Findlay: There were several proposals coming out of the ministerial meeting that go beyond what the agency can do on its own.
One of the slightly controversial proposals would allow the IAEA to conduct random peer reviews of nuclear reactors. While the proposal is rather modest given that it would be voluntary and only cover one in 10 of the world’s reactors every three years, it’s controversial because of the resource requirements and member states’ reluctance to provide more funding to the agency. Moreover, it’s not clear at the moment what support there would be for mandatory reviews. While the United Kingdom and the United States are lukewarm to reviews, Russia is, ironically, given its past opposition, no longer a roadblock and is pressing for them. Presumably, countries such as Germany, Italy and Switzerland would also be supportive, but all this remains to be seen.

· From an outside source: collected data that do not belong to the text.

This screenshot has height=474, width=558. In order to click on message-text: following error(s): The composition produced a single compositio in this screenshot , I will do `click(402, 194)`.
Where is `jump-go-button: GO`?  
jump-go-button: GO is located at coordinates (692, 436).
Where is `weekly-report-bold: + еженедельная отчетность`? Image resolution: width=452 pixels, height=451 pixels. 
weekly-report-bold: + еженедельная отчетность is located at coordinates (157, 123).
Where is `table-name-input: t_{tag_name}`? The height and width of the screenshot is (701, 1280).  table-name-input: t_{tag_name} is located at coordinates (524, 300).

In my view, the action plan should include mandatory peer reviews of every nuclear reactor, and this could be done not necessarily through amending the Convention on Nuclear Safety but by integrating the IAEA’s voluntary peer reviews and the peer reviews conducted by the World Association of Nuclear Operators (WANO), a private group whose membership consists of every nuclear operator in the world. It was surprising to see that Mr. Amano didn’t even mention WANO in his proposal, which illustrates how detached the agency is from industry. WANO is organized on a regional basis, so some peer reviews are better than others; North America’s reviews, for example, will be more thorough than those in Asia. Moreover, the WANO system is secretive and has not always been effective in promoting lessons learned. But integrating the industry and agency peer reviews to rectify these flaws would be ideal.

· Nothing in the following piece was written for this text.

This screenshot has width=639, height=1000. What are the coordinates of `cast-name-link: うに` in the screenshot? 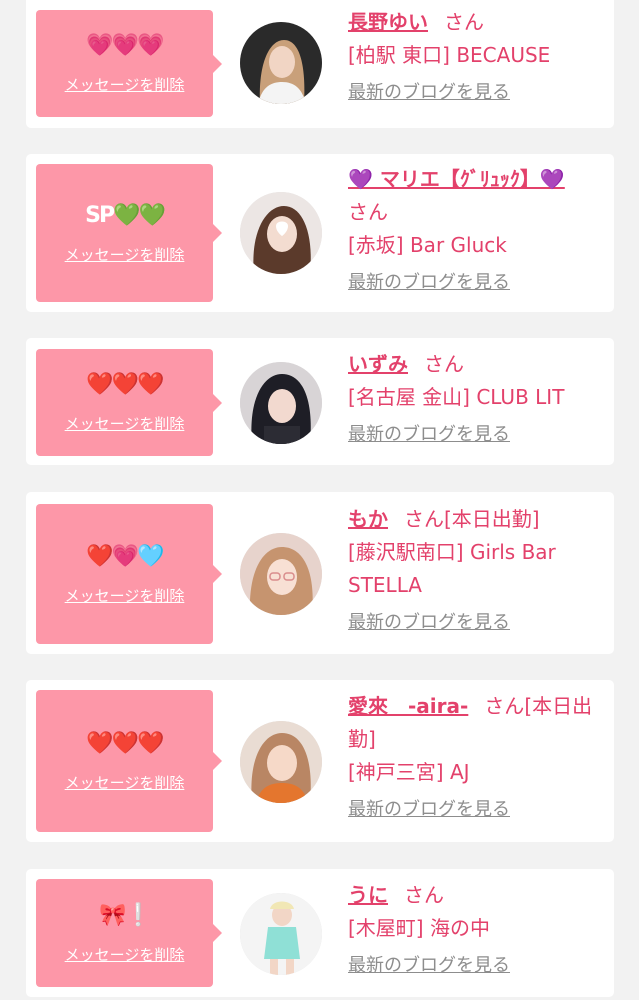 It's located at (368, 895).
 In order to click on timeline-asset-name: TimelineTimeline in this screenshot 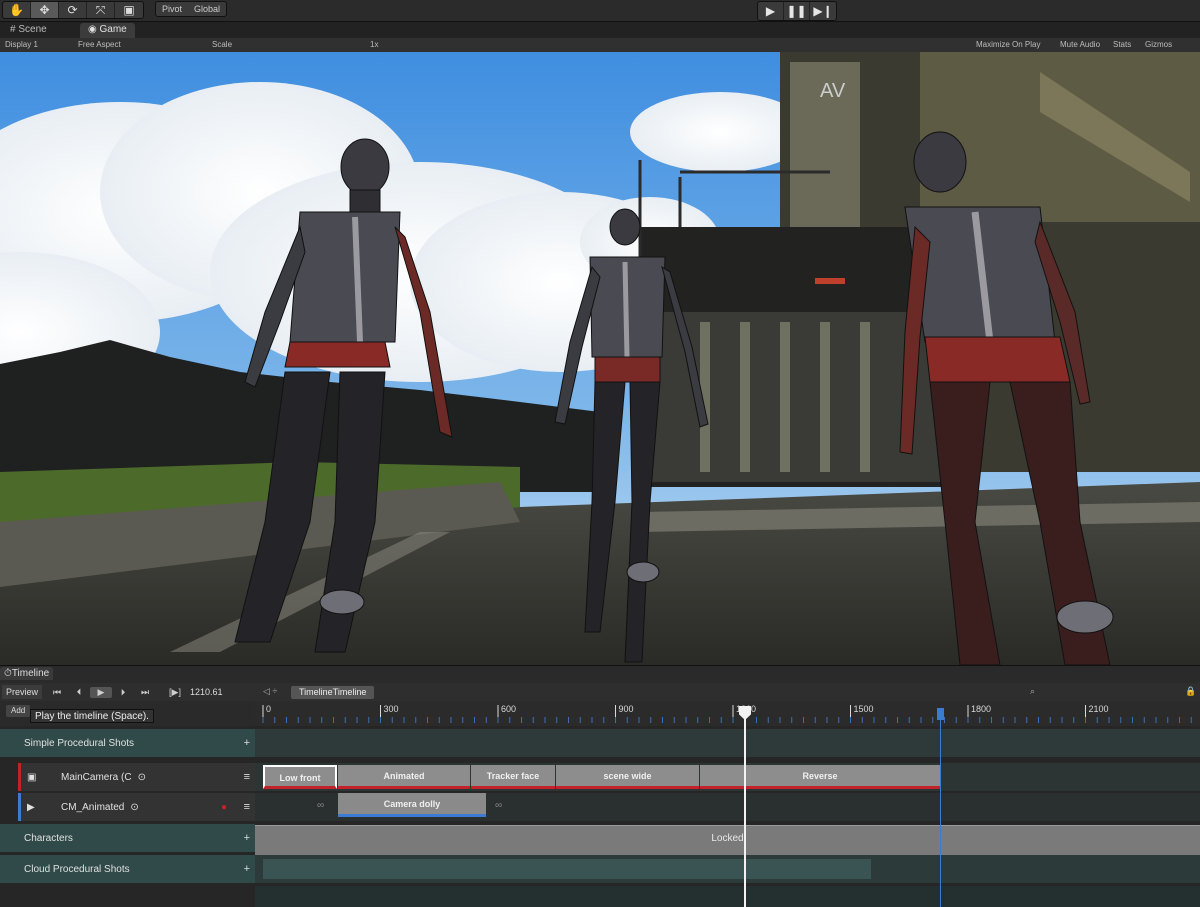, I will do `click(333, 692)`.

While it’s true that the nuclear reactor operator has the first responsibility for safety, and it’s the state that has regulatory oversight, nuclear safety is clearly a global governance issue. We’re moving beyond the point where states can simply call this a sovereignty issue given that radioactivity from nuclear accidents tends to cross borders and become an international issue.
Emergency preparedness is the second issue that should be addressed in any action plan. Though some states might think that having a greater coordinating role in nuclear accidents is too intrusive, the agency could have pre-positioned diesel backup pumping systems, or other types of stored equipment, perhaps coordinated on a regional basis, for future nuclear crises.
An important discussion that occurred during the ministerial meeting was on the agency being able to independently assess nuclear accidents. At Fukushima, one got the impression that the IAEA was simply taking information from the Japanese government and then retailing it, which is really not what you expect from an international organization. The IAEA will presumably now prepare to do its own independent assessments in the future rather than being passive observers and purveyors of information provided by states — which may inaccurately characterize situations. A neutral determination by the IAEA would avoid illogical rankings, such as elevating the crisis in Japan to the same level as the 1986 Chernobyl accident, even though the two are not really comparable.
The proposed action plan should also consider the idea of establishing a global body of nuclear regulators that would meet to exchange information and experience. Although the Convention on Nuclear Safety prescribes that each country should have an independent regulator, free as far as possible from the undue influence of politics and the nuclear industry, there is a need to define more clearly how this should be achieved. The idea would be to avoid conflicts of interest, such as in Japan where the regulatory body was under the authority of the government’s ministry of nuclear energy promotion and was subject to "regulatory capture" by the industry.